Shield is a cool module that lets you set up HTTP authentication for your Drupal site if you are running it on an Apache server.
Say you have a development site running on a remote server that can be accessed over the internet and you want it completely hidden from the public. The Shield module provides a closed platform kind of thing by which you can restrict access even to the site’s homepage with a simple GUI configuration.
Without this module you have another GUI option, albeit less useful. You can put your site in maintenance mode for the time you are not developing. But then people can still see the maintenance page and the entire site (anonymous user accessible) while you are developing.
Shield provides a nice PHP authentication mechanism that is easily configurable in the GUI. After you install and enable the module, navigate to
admin/config/system/shield and you’ll be presented with some options. The most important are the credentials you have to set up in order to be able to access your site. You can even restrict command line access to the site by unticking the checkbox.
Additionally, you can specify a custom message you want to present the user in the login box that pops up on the screen. You can pass the credentials as tokens (which for some reason include also the password) but it would kinda defeat the purpose of having the authentication set up.

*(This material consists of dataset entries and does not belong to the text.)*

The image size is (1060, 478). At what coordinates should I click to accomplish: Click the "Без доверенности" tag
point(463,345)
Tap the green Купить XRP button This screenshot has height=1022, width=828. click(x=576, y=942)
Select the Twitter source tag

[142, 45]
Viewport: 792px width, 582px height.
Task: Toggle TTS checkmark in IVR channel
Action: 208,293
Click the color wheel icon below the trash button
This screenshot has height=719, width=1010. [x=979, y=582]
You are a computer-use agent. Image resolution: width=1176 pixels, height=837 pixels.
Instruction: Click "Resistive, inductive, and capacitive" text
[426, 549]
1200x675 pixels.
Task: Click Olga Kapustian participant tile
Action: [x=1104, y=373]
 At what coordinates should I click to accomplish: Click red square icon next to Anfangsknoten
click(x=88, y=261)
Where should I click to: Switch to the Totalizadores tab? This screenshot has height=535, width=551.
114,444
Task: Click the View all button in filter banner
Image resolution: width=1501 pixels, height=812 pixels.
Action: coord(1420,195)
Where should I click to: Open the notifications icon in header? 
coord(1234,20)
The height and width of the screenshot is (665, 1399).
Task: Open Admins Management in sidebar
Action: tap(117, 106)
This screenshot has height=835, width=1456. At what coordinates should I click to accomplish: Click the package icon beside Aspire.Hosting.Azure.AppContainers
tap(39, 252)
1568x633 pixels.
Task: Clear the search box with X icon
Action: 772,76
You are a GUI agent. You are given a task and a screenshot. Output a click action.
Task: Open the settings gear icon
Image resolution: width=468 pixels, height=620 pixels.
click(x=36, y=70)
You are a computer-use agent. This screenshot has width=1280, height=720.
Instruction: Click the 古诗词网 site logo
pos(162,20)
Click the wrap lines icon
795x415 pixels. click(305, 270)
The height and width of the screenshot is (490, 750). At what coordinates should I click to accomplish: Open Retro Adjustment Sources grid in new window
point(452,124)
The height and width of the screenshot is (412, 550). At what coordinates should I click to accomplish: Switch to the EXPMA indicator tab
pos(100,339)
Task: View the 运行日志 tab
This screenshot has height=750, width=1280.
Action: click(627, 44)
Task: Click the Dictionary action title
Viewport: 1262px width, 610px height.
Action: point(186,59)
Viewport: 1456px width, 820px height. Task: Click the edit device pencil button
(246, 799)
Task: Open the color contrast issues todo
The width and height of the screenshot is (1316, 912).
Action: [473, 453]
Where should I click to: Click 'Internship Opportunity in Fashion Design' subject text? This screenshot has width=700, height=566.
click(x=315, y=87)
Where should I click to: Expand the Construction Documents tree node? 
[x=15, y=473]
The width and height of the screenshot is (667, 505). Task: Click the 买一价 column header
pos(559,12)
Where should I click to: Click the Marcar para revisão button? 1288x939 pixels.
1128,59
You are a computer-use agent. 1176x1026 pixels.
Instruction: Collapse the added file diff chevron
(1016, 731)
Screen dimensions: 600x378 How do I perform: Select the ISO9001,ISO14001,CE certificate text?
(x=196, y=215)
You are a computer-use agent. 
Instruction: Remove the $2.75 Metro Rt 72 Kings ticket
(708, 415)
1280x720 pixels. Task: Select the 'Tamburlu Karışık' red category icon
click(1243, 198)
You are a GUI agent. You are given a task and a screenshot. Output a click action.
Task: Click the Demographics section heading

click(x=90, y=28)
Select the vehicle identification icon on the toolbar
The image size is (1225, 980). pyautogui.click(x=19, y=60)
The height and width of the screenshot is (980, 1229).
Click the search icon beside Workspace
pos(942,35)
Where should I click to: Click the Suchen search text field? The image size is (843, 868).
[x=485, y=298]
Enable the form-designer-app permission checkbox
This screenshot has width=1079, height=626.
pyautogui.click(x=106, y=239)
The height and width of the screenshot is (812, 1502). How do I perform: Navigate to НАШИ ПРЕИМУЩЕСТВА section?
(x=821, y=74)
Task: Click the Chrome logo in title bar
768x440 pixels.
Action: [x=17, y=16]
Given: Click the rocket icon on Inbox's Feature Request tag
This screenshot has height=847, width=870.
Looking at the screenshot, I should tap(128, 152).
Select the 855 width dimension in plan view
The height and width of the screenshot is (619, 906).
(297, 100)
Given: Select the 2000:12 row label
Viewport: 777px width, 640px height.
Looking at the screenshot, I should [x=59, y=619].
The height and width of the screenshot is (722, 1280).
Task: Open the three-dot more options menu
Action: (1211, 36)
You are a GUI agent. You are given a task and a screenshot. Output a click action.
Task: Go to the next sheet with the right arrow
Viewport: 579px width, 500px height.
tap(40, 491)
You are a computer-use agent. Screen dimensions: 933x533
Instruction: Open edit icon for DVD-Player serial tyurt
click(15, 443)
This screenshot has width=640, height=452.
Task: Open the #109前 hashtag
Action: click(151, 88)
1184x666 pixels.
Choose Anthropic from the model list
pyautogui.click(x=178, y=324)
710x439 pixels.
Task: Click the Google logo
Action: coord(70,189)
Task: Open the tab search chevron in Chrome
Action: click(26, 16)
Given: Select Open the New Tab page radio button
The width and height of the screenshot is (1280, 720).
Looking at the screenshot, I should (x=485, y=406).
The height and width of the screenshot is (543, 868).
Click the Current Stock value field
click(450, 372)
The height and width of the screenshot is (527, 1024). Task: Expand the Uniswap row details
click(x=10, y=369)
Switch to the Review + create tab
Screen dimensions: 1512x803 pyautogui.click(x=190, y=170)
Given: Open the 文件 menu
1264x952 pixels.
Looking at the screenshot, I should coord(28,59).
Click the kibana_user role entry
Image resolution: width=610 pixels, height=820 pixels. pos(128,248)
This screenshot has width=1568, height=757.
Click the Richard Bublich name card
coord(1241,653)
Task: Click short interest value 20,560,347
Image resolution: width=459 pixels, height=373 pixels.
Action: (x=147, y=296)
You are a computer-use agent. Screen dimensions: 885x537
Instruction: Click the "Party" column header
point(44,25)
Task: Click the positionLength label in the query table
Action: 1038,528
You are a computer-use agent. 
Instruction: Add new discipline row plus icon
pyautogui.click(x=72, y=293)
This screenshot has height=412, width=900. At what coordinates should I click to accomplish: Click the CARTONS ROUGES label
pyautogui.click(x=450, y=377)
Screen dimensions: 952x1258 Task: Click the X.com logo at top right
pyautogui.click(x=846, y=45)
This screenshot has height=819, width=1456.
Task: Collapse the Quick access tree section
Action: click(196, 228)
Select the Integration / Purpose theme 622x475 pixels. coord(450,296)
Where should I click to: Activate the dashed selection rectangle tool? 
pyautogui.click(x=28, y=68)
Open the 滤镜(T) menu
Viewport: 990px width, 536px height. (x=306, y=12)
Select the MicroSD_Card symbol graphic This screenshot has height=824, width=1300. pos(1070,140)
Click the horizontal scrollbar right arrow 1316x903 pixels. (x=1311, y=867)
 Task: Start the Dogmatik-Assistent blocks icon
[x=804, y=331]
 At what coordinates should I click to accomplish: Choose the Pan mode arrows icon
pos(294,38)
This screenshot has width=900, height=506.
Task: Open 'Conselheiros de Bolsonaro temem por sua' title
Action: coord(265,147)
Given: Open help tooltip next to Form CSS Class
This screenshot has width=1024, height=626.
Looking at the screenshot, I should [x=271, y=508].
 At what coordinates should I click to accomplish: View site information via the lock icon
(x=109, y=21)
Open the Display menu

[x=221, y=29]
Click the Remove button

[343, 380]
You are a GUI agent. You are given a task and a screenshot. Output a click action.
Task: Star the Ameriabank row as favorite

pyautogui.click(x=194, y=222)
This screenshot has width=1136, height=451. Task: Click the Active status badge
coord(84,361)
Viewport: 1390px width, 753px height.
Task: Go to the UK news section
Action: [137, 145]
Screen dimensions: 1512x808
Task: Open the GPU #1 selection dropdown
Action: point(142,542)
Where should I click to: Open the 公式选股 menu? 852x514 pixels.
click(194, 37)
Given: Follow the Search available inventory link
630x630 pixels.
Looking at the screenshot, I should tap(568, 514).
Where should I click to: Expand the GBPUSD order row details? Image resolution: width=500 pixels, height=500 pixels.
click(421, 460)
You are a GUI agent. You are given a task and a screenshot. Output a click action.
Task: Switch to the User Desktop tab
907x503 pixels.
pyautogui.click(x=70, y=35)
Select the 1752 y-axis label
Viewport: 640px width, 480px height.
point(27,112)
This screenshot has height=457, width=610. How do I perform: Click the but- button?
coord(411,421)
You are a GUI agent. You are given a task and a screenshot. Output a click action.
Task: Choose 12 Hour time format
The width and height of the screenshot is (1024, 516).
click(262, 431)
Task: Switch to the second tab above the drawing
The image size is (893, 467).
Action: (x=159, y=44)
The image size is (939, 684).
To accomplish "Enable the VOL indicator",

Please note that the authentication system this module puts in place has nothing to do with Drupal user accounts. If you set up the credentials, you will have to login regardless of what kind of user you are on the site.
There was an another module out there offering similar functionality (HTPasswd protection) but due to the Drupal collaboration over competition mindset that we love so much, the 2 modules are merged into what is now the only proposed solution - Shield. Many thanks to the 2 maintainers of this handy module!